◆ **Task goal**
Echo the lines in the records, starting with the line that contains "Given: Open Category" and going on through the line that contains "Looking at the".

◆ **Data lines**
--- BEGIN ---

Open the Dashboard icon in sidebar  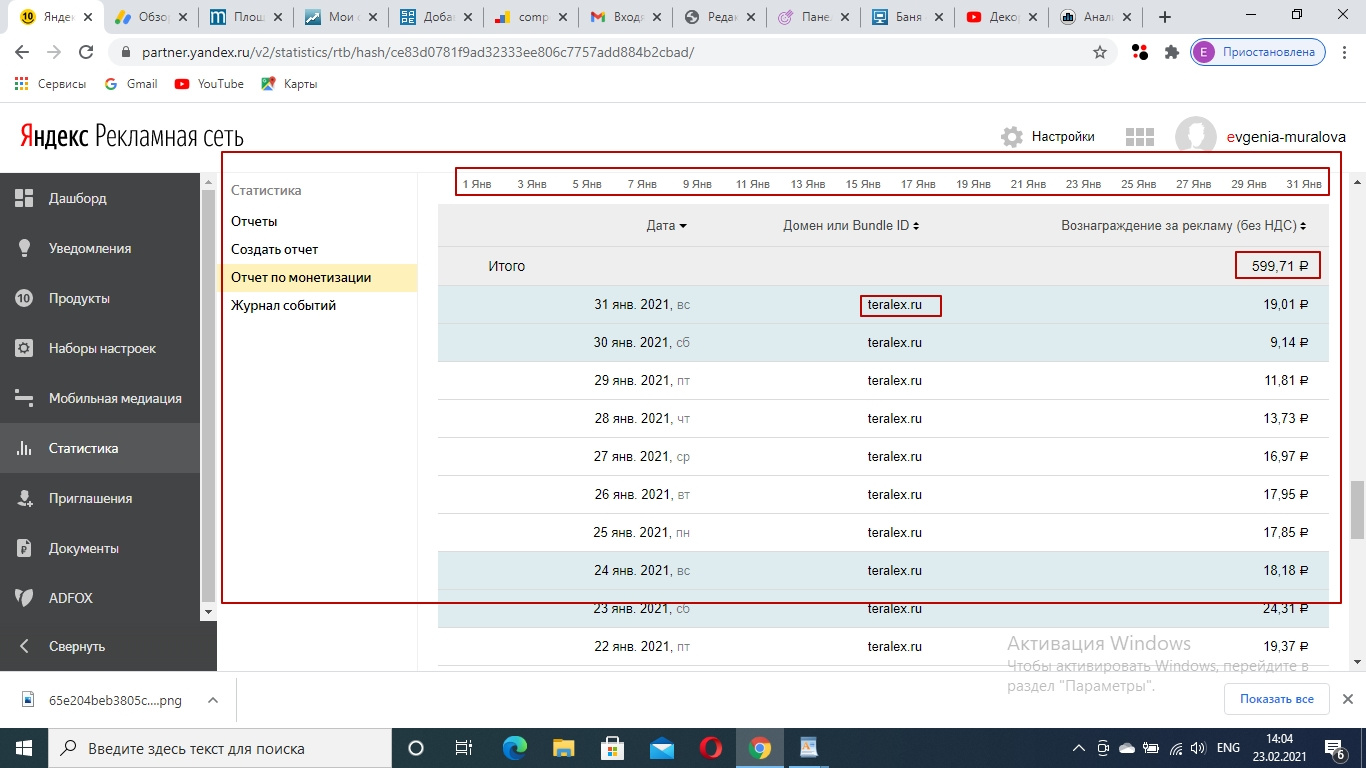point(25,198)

--- END ---
--- BEGIN ---

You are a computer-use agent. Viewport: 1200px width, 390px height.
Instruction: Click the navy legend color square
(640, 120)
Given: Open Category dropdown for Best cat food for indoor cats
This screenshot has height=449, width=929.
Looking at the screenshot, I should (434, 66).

--- END ---

◆ **Solution below**
Given: Open Category dropdown for Best cat food for indoor cats
This screenshot has height=449, width=929.
Looking at the screenshot, I should (434, 66).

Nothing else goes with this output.